Thursday, July 7, 2011

The First Step To Successful Dating: Get Your Head Straight

There are many things that contribute to our failure to get what we want, but they all start upstairs. The thoughts we have about dating... Well, let's not even start there because that isn't the main problem. Let's start with what we think about ourselves, which is the deeper, more pertinent underlying issue.

What we think about ourselves is the most important thing that determines the results that we produce in our lives. If we aren't getting the results we want then we have to trace it back to what and how we're thinking about ourselves. Our negative thoughts and beliefs are called Limiting Beliefs. They limit the results that we get.

For instance, people who go on a diet typically fail because all they are thinking about is eating. They think things like "I can't eat that or I'll get fat." "I can't eat this or I'll get fat." "I'm so hungry!" or "I wish I could eat that!". All of these thoughts are still focused on what they DON'T want to do; EAT!

If they just made subtle shifts in their thinking, they would produce better results. For example: "Eating carrots will help me lose weight." "Eating oranges will help me lose weight." "I'm full now." or "Eating that won't make me skinny."

So what can we do to fix this? Here's a great quote that comes to mind:

"Man's mind, once stretched by a new idea, never regains its original dimensions."
Oliver Wendell Holmes - US author & physician (1809 - 1894)

In order to fix our problems with dating and relationships, we need to adopt new ways of thinking about ourselves. What ways?
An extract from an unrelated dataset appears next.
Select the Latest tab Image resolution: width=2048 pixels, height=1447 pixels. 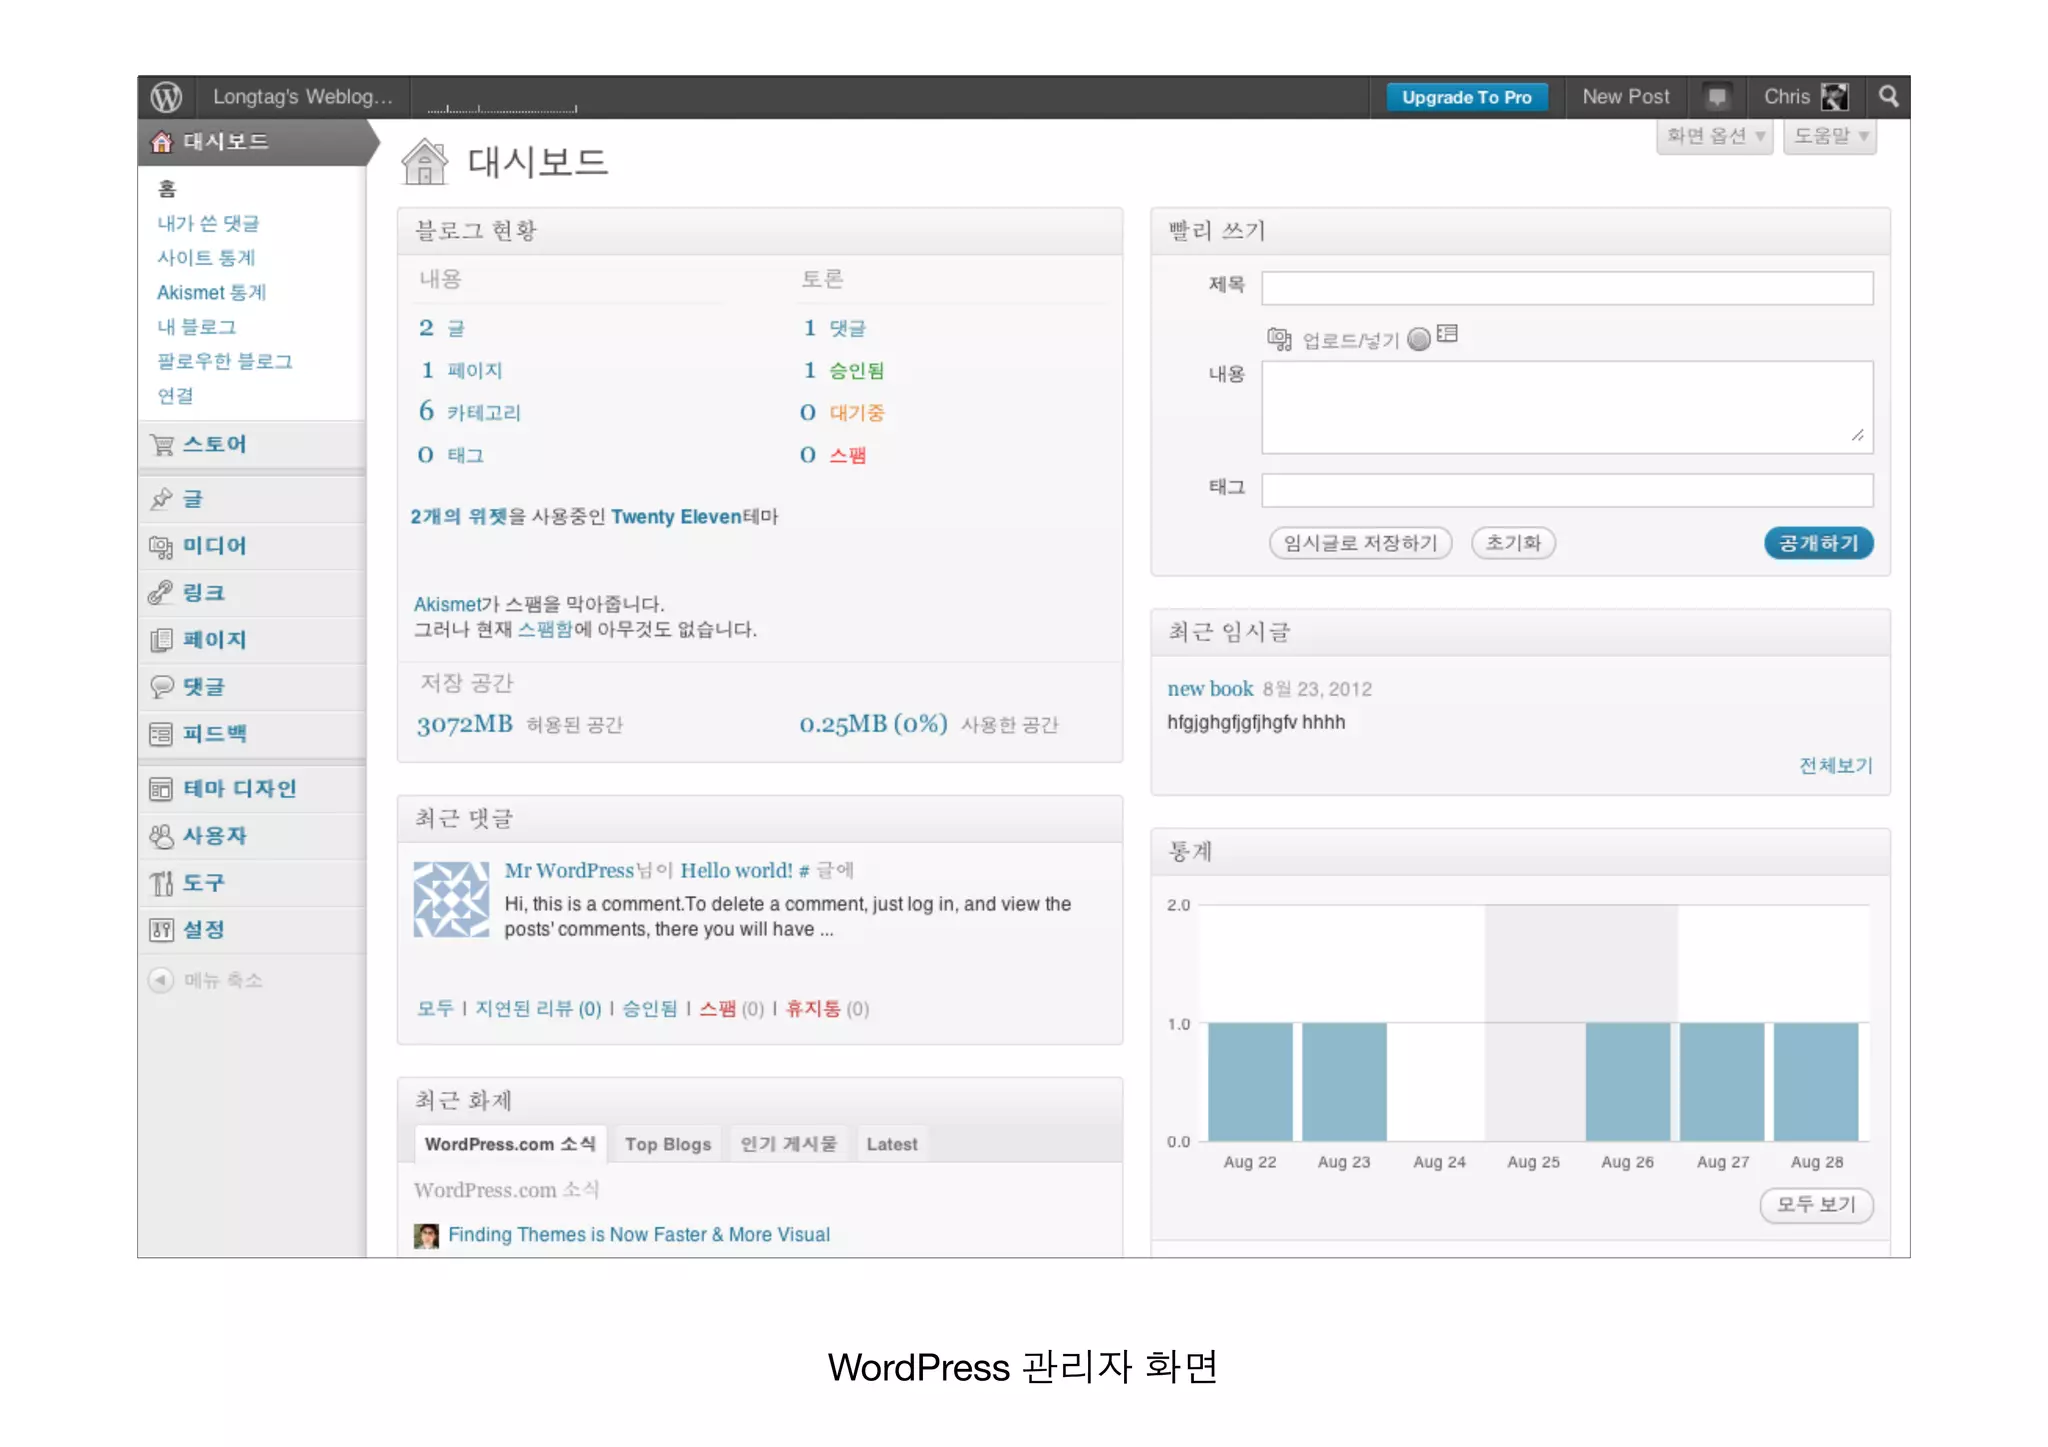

Well before we can choose what new thoughts we want to adopt, we need to figure out what out bad thoughts about dating and relationships are.

To do this, you have to write down what you currently think about dating and relationships. For some people it may be "I don't think I'm attractive enough." "Who would want to date ME?" or "I don't know how to find someone". All of those thoughts are focused on what you DON'T want.
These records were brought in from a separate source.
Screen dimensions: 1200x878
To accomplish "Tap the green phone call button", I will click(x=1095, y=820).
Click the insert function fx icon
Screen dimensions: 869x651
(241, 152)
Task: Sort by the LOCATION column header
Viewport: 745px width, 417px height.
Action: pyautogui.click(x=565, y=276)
After we have a good idea what our negative thoughts, aka our Limiting Beliefs, are, we need to create more options for our minds to think. Often times we get stuck thinking the bad thoughts because those thoughts are the only options we think we have. But we're wrong. There's always more than one way to think and there's always more than two ways to think, etc.

For example, if someone didn't think they were attractive enough, I would ask them "What can you do to improve your attractiveness to others?" This question forces them to start thinking about being more attractive. If someone thought no one wanted to date them, I would ask them "Who WOULD want to date you?". It's a very subtle shift in thinking, but again, it forces the person to start thinking in a new direction. And lastly, if someone thought they didn't know where to find someone to date, I'd ask them where they'd like to go if they weren't looking to find a date. Then they start thinking about where they would like to go and what they'd like to do. And then they start thinking about meeting someone who likes to do what they are interested in doing.

Once we realize we have more than one way to think about something, we can start thinking down new paths and start creating new realities and possibilities for ourselves.

Best of luck in your endeavors,

~Matt Adams

I'm a dating and relationship coach in Boston Massachusetts and have been training men for over 2 years. I'm also the father of two amazing boys (10 and 12) whom I am raising to be fine young men.